One major piece of Advanced Ionics IP is its electrode architecture. In this architecture, the porous anode and cathode are in direct contact at an interface forming a depletion region to ensure charge separation. This electrode architecture enables the electrolyzer to function without polymer membranes and utilize process heat over a broad temperature range. These are built from semiconductor materials rather than expensive metals typically used in Alkaline/PEM electrolyzers.

This electrode design has several advantages:

• Increase the number of three-phase boundary regions where electrochemical reactions can occur;
• Improve the performance, cost, and durability of both galvanic and electrolytic electrochemical devices;
• Eliminate the need for the electrolyte to serve as an electronic insulator; and
• Improve the performance of conventional electrochemical cells, such as fuel cells, by increasing the number of three-phase boundary regions.

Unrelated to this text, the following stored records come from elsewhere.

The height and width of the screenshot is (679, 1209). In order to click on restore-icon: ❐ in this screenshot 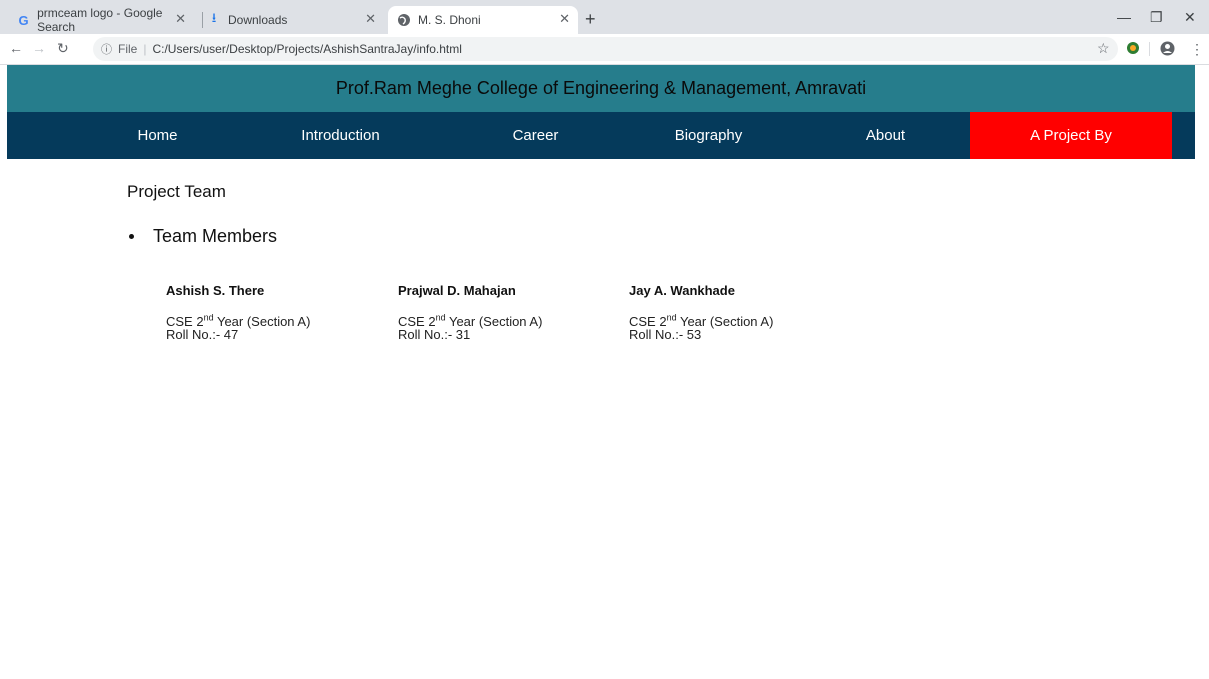, I will do `click(1156, 18)`.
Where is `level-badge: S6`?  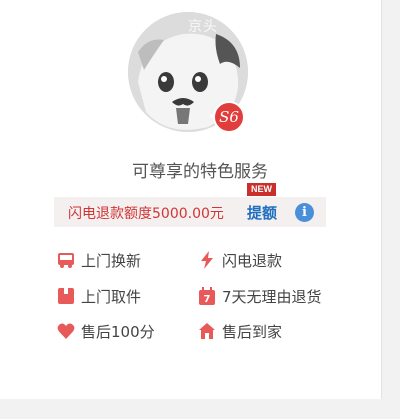 level-badge: S6 is located at coordinates (229, 117).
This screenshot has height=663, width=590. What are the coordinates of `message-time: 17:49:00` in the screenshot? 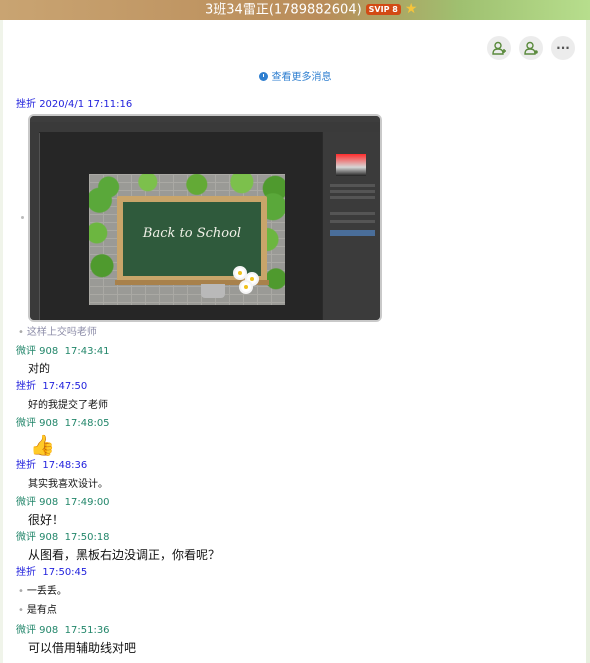 It's located at (87, 502).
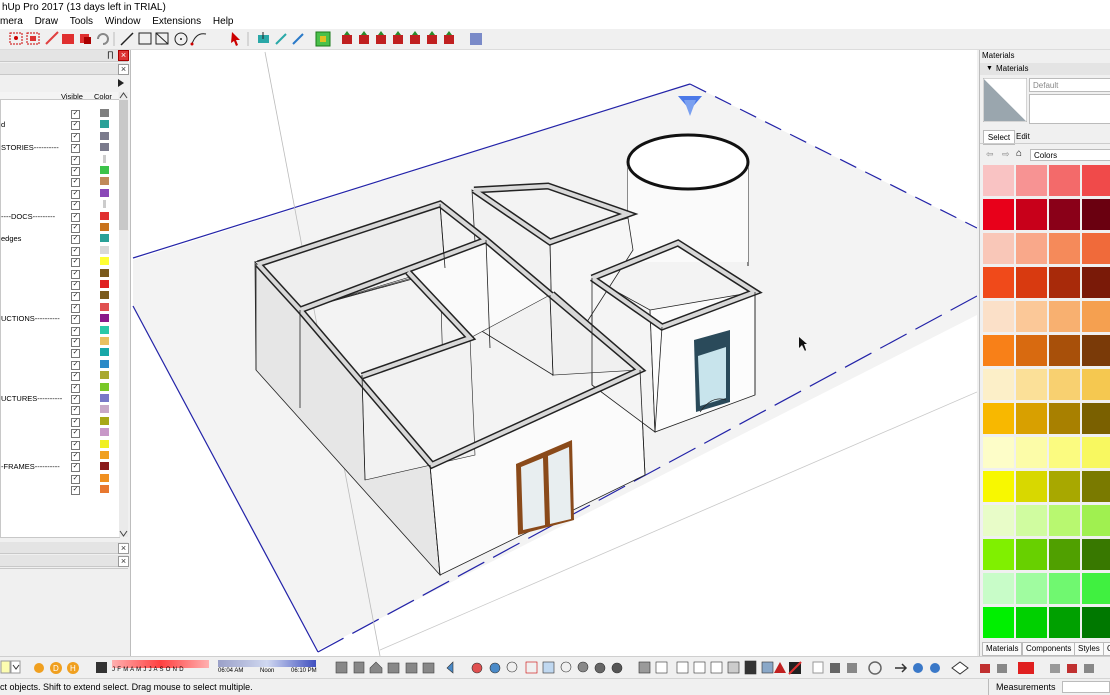 The width and height of the screenshot is (1110, 695). Describe the element at coordinates (12, 22) in the screenshot. I see `menu-camera: mera` at that location.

Patent: US10253421 Electrochemical cell, method of fabricating the same and method of generating current

Ammonia Producers: This technology is particularly beneficial for ammonia producers who already generate high-temperature steam. By integrating the steam with the electrolyzer technology, they can produce hydrogen at high efficiency.

Green Materials (Including Glass, Fuels, Oils): The growing market for green materials, such as glass and biofuels, demands a decarbonized hydrogen supply for true sustainability. The Symbiotic Electrolyzer Technology facilitates this by offering a low-cost solution for decarbonization, using energy already produced onsite.

Petrochemical Producers: In the petrochemical industry, where hydrogen is already produced in high volumes, this technology offers a way to increase green hydrogen supply cost-effectively. It leverages existing exothermic processes to reduce electricity costs.

Nuclear, Geothermal, and Solar-Thermal Producers: For energy generators, this technology enhances green hydrogen production, crucial for energy storage and arbitrage. By utilizing existing steam production, it reduces the energy requirements for electrolysis, giving these producers a competitive edge.

Steel Makers: In the steel industry, the technology leverages high-temperature steam from steel manufacturing to lower hydrogen supply costs. This is particularly important for producing green steel, as it aids in the reduction of iron ore to iron metal more efficiently and sustainably.